Yesterday in the Sunday New York Times there was an article about horse racing. This article was not in the sports section but it was the feature article for the Sunday paper. The title of the article was Death and Disarray at America's Racetracks/Mangled Horses, Maimed Jockeys. When I saw the title I knew right from the start that this was not going to be good for the Sport of Kings.

I read the article and I had an opinion that this is one of those articles that will set horse racing back. I decided to listen to some of the morning horse racing shows and see what they think. I listened to Roger Stein and he was very upset about the article. There is a show on after his that covers the Los Angeles horse racing scene and they were livid about the article. Laffit Pincay came on and he gave his opinion on the article. I heard what they were saying about how this article is bad for business and how people who started with nothing have made a good living in this industry. I agree with all of that and as a fan of horse racing I would hate to see it go by the way of the Dodo Bird. Horse racing has to look at itself and fix what is wrong.

First and foremost is that horse racing has to fix the doping problem that runs rampant through US tracks.
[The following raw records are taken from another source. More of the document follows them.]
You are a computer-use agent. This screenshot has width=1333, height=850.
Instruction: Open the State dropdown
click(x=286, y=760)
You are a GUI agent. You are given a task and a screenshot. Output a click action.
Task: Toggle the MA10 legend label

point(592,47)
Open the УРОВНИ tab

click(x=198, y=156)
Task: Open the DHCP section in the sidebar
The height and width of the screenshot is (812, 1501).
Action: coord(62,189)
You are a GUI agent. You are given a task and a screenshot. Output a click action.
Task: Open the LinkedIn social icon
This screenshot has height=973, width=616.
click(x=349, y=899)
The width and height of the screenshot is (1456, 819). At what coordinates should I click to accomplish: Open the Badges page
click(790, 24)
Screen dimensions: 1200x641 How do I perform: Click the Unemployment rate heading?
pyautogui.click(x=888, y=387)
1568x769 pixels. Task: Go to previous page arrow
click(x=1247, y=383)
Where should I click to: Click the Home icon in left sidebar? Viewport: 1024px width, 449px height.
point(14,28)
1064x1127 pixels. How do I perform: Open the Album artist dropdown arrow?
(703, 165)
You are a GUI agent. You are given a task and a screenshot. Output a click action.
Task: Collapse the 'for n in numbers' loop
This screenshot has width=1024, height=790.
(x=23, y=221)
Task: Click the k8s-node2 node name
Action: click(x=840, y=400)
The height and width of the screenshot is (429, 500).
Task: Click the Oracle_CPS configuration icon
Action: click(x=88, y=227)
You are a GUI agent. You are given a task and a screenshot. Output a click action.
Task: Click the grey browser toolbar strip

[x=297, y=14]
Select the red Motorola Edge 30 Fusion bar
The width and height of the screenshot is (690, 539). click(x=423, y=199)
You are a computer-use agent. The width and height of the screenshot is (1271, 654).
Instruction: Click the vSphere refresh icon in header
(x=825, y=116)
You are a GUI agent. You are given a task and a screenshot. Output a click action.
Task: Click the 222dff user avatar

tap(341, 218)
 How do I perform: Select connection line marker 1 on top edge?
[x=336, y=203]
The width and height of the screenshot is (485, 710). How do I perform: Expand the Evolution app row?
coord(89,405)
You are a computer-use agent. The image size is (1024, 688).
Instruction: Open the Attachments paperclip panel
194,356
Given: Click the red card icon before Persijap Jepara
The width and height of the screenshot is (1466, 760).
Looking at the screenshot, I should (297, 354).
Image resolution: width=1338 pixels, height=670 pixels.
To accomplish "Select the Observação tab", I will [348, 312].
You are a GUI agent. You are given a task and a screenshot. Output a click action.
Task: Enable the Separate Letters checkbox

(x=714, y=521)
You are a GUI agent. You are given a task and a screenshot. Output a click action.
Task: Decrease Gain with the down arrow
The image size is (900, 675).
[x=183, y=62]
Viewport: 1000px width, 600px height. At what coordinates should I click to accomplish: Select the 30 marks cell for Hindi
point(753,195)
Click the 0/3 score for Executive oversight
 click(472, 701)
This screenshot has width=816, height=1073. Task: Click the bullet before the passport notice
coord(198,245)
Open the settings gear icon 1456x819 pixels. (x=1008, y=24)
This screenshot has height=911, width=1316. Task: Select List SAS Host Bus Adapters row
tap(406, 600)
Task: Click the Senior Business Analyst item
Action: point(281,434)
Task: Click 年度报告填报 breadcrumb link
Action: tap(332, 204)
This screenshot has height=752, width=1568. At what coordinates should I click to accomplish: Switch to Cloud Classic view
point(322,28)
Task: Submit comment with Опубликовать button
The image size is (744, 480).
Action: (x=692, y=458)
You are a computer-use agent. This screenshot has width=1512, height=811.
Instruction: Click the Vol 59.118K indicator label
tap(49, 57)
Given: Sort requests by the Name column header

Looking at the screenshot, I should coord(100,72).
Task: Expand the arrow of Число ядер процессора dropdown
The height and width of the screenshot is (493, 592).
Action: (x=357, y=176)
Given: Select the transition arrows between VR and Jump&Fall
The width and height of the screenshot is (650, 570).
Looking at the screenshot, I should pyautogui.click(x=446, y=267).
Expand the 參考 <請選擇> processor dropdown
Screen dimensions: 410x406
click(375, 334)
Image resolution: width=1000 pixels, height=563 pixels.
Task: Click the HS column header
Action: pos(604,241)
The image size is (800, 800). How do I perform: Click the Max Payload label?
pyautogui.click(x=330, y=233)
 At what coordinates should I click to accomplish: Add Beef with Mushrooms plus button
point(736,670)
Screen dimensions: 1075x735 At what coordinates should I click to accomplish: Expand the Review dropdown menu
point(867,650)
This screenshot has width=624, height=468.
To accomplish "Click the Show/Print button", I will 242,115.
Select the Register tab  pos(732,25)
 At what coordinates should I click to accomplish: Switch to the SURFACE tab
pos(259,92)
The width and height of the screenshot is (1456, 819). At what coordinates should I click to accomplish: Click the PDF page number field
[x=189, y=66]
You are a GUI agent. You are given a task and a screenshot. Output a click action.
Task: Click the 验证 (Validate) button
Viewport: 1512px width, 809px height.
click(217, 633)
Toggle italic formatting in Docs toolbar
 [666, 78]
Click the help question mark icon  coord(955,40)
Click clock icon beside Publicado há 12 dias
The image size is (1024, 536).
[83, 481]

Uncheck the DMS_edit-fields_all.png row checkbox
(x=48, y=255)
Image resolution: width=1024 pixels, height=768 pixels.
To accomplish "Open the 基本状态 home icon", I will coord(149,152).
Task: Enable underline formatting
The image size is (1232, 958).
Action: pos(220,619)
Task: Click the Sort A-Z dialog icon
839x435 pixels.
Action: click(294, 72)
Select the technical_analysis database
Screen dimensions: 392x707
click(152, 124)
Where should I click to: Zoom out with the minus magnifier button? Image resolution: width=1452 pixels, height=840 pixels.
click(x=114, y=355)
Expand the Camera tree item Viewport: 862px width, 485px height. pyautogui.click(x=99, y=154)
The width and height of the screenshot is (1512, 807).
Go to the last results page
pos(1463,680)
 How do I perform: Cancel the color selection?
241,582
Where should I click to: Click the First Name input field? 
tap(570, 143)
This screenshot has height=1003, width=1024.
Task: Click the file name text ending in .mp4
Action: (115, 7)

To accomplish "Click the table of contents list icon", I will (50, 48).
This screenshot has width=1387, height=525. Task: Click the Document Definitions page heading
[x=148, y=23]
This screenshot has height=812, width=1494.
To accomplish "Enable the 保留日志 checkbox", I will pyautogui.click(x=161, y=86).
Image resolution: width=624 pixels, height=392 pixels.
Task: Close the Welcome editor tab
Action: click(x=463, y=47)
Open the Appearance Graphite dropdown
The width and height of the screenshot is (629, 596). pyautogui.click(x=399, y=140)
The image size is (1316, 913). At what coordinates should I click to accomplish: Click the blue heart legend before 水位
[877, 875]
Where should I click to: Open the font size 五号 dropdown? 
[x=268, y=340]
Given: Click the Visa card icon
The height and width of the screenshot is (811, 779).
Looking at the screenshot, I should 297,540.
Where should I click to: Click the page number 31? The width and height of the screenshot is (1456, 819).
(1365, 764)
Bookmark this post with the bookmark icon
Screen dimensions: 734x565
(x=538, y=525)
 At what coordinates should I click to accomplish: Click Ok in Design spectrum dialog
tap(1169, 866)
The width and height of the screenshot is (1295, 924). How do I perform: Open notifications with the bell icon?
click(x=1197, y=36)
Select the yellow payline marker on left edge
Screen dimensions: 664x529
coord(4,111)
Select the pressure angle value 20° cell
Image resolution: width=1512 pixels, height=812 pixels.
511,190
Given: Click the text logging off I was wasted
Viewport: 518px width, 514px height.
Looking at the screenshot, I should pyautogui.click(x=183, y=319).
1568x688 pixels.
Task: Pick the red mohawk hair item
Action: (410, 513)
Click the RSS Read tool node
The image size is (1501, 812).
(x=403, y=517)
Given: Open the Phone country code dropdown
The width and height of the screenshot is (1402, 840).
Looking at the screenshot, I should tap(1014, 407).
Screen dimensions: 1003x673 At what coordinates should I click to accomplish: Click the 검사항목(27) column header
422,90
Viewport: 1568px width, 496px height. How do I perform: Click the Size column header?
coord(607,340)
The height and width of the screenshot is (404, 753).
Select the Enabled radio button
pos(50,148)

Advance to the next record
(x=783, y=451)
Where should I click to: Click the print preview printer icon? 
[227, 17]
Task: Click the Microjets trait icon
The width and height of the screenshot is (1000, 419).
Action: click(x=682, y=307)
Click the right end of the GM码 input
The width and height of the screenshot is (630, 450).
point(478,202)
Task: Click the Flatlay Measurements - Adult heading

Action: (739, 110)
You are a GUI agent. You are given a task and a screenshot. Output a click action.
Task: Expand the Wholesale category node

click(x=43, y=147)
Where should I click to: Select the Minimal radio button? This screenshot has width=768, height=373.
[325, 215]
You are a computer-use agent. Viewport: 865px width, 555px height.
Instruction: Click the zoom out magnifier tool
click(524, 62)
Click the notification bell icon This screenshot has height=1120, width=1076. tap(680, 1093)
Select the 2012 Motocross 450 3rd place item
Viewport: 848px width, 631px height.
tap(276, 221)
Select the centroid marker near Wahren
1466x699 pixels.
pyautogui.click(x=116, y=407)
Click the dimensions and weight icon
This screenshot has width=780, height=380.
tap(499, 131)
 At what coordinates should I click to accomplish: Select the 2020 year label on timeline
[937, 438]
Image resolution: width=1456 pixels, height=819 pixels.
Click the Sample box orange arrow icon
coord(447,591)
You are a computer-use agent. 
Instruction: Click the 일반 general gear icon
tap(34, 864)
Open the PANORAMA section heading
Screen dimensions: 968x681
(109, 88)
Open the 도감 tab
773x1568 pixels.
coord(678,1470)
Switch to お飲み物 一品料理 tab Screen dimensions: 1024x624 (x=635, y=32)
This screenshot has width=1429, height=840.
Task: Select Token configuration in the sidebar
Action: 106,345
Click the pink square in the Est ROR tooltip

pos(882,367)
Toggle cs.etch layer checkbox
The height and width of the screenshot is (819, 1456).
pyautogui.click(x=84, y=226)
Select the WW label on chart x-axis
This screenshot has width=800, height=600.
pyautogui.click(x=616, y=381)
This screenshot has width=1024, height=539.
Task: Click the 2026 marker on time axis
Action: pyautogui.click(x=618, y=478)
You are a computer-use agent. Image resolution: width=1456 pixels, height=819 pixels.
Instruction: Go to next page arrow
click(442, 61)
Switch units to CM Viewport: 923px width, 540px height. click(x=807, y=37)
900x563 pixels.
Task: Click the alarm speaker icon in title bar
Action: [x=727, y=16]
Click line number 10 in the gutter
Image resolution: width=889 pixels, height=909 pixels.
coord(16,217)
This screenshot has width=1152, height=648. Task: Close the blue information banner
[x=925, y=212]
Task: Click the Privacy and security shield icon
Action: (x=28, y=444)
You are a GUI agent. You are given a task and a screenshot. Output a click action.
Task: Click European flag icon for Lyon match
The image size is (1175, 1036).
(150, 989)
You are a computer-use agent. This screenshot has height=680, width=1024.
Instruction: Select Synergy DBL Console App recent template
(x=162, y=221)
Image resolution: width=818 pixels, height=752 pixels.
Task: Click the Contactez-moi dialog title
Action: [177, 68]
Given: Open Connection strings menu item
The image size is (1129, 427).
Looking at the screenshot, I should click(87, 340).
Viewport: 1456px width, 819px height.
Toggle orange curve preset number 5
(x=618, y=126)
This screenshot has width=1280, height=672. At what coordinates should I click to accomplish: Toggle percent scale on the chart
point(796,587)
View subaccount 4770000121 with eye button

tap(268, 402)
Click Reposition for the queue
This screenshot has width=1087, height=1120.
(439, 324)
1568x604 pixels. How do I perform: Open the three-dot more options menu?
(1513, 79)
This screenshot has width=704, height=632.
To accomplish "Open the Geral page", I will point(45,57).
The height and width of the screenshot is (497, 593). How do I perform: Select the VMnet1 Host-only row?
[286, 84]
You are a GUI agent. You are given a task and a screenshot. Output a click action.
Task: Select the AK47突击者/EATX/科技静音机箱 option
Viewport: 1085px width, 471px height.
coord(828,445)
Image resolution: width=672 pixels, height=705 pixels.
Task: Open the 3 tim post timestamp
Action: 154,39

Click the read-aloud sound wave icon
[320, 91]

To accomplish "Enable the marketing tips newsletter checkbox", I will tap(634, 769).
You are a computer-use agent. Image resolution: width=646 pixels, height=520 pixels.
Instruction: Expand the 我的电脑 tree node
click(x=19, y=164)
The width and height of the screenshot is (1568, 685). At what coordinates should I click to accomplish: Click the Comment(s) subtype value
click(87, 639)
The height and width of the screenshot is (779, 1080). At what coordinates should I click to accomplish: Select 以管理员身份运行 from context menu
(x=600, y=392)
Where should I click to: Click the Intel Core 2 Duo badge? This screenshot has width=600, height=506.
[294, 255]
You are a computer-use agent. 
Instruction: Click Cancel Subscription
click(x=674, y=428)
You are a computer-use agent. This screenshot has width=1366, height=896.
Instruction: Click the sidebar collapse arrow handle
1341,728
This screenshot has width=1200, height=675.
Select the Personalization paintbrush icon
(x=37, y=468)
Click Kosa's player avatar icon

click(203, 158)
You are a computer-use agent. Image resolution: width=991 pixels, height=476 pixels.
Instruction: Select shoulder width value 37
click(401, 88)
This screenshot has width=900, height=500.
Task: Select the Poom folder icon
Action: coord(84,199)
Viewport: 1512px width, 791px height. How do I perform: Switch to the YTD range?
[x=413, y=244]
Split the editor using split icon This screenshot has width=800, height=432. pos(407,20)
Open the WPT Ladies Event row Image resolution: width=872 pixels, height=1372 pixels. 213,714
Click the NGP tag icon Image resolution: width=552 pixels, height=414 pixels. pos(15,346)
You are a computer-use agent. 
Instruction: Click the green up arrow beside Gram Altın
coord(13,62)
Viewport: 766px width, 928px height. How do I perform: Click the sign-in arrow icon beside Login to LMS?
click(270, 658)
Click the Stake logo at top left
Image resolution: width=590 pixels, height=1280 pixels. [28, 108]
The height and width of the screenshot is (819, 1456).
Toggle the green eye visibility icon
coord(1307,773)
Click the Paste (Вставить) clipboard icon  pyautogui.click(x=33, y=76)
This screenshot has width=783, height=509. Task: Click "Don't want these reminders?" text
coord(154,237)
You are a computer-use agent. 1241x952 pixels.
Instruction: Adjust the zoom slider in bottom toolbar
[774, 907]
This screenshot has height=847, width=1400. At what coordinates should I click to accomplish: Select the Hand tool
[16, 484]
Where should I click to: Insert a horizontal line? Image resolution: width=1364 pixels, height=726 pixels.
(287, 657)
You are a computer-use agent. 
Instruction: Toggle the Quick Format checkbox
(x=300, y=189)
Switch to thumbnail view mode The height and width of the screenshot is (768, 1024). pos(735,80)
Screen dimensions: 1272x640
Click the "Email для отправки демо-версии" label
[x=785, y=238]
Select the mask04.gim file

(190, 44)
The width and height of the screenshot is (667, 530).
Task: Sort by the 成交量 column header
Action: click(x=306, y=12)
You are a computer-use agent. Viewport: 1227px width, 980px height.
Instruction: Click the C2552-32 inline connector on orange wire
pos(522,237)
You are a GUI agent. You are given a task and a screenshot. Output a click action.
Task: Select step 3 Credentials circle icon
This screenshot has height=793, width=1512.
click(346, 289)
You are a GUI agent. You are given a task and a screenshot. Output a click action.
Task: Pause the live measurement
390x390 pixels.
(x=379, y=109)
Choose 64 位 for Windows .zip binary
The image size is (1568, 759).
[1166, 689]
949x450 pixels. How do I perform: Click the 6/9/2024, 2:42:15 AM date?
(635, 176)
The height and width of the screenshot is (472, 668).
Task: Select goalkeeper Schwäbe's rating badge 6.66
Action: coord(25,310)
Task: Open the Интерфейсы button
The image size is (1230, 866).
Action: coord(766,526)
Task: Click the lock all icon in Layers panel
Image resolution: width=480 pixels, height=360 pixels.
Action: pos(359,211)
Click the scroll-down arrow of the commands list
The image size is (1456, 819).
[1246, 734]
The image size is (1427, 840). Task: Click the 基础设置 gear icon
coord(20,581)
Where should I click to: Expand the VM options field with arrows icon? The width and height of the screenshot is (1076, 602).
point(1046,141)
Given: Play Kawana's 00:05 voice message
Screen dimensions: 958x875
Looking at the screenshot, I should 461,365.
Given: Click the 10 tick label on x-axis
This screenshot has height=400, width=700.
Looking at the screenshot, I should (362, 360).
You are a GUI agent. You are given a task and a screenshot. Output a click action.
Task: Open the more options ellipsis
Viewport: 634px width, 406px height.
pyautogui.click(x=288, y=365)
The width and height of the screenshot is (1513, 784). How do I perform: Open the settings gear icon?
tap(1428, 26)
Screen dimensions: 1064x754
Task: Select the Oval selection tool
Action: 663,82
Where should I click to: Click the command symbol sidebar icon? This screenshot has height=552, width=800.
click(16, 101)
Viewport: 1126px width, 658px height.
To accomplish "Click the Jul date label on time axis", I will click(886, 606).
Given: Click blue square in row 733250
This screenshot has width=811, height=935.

The article states that during the last three years the rate of horses getting injured was 5.2 per 1,000 starts. In contrast, racing in Canada only had a 1.4 incident rate. If you have ever gone to the track with me and Canadian racing is being televised, I always play the Canadian tracks. My motto has always been, "They aren't as big of cheaters." The Canadians aren't as permissive with the drug use.

The breakdown of horses can come from a variety of things but one of the most common reasons for breakdowns are with drugs. I am not talking about drugs that are therapeutic and used to maintain the health of the horse. I am talking about drugs that mask the pain. This type of drug allows a horse that is injured to actually race.

Just the stats for California from 2009 through 2011 shows that there were 296 drug positives and 635 deaths.

These medications are part of the problem and the second part of the problem is the dope that trainers use to make the horse run faster. These trainers are allowed to do this because the punishment is almost nothing. Go to the California Racing Board website and look at the fines and punishment handed out to the trainers and it is a joke. On January 27, 2012, John Sadler, who started the horse Stoney Fleece, the first place finisher in the fifth race at Hollywood Park on November 27, 2011 was fined $1,000.00 for using an illegal drug on the horse. That is an absolute joke because he still gets to keep his winnings from that race and he can continue to train. A thousand dollars to him is nothing but an inconvenience, it is not a deterrent. Until something severe happens to these cheaters, the sport will always be reading articles like the one from Sunday.

I love horse racing but I know every time I place a bet, the thought goes through my mind on how this race might be fixed.